• _TASK OBJECTIVE_: Retype word for word the lines of the data below, from the first to the one bearing "Task: Click the 4", with that one included.

(Saved data entries)

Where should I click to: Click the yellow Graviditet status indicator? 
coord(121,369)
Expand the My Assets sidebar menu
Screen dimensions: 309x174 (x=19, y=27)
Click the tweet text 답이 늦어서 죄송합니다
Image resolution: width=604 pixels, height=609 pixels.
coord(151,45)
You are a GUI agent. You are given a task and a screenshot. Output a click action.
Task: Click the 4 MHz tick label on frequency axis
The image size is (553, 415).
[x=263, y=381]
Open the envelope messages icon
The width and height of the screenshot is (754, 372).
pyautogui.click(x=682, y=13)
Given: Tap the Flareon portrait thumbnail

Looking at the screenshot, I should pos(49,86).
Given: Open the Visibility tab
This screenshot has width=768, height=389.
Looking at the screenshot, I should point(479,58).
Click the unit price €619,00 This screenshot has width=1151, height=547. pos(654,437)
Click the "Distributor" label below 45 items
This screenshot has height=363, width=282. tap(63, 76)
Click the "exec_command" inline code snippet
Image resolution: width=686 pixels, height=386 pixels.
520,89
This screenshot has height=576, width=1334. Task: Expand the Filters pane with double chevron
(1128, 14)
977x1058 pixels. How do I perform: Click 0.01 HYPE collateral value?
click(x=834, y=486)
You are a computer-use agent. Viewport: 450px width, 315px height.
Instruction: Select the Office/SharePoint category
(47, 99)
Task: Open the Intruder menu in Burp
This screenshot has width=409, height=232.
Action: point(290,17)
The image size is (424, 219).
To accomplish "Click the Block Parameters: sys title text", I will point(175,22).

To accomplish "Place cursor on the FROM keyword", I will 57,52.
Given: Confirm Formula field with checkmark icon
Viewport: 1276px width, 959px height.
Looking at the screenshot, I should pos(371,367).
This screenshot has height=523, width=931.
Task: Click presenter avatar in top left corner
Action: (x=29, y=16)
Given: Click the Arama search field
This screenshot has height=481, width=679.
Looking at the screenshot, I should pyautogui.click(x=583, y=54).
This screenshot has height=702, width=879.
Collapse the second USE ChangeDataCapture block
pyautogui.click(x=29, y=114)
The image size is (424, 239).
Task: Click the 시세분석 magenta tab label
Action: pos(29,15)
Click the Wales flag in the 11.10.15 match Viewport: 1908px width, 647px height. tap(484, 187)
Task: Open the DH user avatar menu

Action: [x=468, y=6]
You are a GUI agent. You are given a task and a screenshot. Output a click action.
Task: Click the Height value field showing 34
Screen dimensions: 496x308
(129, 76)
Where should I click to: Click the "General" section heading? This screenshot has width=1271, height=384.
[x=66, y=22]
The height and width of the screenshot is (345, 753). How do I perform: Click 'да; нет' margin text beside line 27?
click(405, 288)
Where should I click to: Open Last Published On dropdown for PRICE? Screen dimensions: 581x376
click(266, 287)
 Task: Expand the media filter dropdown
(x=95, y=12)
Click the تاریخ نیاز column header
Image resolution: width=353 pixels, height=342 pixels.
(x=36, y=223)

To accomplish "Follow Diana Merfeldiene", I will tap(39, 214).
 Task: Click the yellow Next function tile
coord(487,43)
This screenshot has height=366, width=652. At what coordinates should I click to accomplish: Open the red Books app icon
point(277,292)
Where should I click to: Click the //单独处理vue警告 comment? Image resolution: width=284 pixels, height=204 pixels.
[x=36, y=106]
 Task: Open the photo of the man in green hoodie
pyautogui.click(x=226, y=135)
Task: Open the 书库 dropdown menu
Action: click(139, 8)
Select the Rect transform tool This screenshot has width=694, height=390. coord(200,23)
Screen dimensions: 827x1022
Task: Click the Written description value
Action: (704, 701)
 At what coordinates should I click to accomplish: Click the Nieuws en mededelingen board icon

• _EXERCISE ANSWER_:
Where should I click to: Click the yellow Graviditet status indicator? 
coord(121,369)
Expand the My Assets sidebar menu
Screen dimensions: 309x174 (x=19, y=27)
Click the tweet text 답이 늦어서 죄송합니다
Image resolution: width=604 pixels, height=609 pixels.
coord(151,45)
You are a GUI agent. You are given a task and a screenshot. Output a click action.
Task: Click the 4 MHz tick label on frequency axis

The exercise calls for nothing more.